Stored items
════════

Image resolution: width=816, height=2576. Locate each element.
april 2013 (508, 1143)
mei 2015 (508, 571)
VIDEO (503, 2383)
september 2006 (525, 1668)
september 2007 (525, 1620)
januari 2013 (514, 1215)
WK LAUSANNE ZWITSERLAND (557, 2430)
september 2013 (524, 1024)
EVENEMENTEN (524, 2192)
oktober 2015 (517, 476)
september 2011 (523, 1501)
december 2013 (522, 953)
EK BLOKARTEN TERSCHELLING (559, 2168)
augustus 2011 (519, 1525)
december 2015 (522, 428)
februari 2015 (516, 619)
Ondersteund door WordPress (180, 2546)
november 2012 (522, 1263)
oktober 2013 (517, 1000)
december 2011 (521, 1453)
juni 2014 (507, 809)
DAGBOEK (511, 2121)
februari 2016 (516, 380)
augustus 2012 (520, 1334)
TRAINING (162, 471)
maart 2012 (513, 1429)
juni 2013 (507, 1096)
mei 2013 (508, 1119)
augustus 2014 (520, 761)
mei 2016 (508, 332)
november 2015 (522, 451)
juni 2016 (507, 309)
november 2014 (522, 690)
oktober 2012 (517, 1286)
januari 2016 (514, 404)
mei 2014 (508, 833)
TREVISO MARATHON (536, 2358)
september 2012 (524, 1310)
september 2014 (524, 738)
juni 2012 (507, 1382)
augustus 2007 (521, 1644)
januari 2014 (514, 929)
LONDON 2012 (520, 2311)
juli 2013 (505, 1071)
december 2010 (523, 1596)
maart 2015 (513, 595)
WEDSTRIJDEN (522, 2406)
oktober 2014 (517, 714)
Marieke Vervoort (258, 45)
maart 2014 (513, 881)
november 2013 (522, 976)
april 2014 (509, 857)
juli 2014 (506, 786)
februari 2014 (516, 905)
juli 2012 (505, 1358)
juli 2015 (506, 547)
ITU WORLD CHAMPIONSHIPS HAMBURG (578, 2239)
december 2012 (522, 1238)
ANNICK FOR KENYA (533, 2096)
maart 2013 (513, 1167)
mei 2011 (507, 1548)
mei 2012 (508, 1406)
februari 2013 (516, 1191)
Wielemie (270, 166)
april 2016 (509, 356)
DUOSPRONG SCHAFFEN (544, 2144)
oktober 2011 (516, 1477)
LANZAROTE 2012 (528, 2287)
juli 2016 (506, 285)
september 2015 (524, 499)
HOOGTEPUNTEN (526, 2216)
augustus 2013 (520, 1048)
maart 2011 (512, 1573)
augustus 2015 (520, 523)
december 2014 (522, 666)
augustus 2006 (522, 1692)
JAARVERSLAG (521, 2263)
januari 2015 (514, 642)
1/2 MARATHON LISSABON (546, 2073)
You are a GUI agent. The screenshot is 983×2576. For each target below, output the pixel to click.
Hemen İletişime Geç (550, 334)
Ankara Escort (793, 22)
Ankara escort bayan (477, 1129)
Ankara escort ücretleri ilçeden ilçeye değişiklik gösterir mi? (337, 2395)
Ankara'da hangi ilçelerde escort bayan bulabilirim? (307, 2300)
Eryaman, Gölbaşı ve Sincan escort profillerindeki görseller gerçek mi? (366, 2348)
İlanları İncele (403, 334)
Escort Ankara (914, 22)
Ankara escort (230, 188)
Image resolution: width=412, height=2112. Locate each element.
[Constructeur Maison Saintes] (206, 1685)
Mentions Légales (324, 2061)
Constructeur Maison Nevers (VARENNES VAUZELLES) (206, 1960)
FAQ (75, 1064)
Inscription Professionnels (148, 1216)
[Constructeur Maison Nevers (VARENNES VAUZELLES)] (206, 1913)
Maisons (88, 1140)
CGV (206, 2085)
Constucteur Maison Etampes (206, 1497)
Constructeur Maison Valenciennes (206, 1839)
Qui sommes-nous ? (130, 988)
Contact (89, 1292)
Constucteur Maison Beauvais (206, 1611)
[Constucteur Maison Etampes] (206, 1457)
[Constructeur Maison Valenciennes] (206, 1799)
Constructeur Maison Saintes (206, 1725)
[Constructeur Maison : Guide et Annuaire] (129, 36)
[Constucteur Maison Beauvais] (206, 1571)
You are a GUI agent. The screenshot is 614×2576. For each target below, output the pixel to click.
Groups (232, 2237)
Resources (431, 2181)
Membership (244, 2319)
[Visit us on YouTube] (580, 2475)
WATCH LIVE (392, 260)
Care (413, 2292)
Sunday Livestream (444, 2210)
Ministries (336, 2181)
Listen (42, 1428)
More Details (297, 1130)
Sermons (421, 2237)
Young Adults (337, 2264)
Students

════════

> **INSTRUCTIONS TO FOLLOW**: Would you copy every line of the entries that includes the word "Etampes"?

> **EXERCISE SOLUTION**:
Constucteur Maison Etampes (206, 1497)
[Constucteur Maison Etampes] (206, 1457)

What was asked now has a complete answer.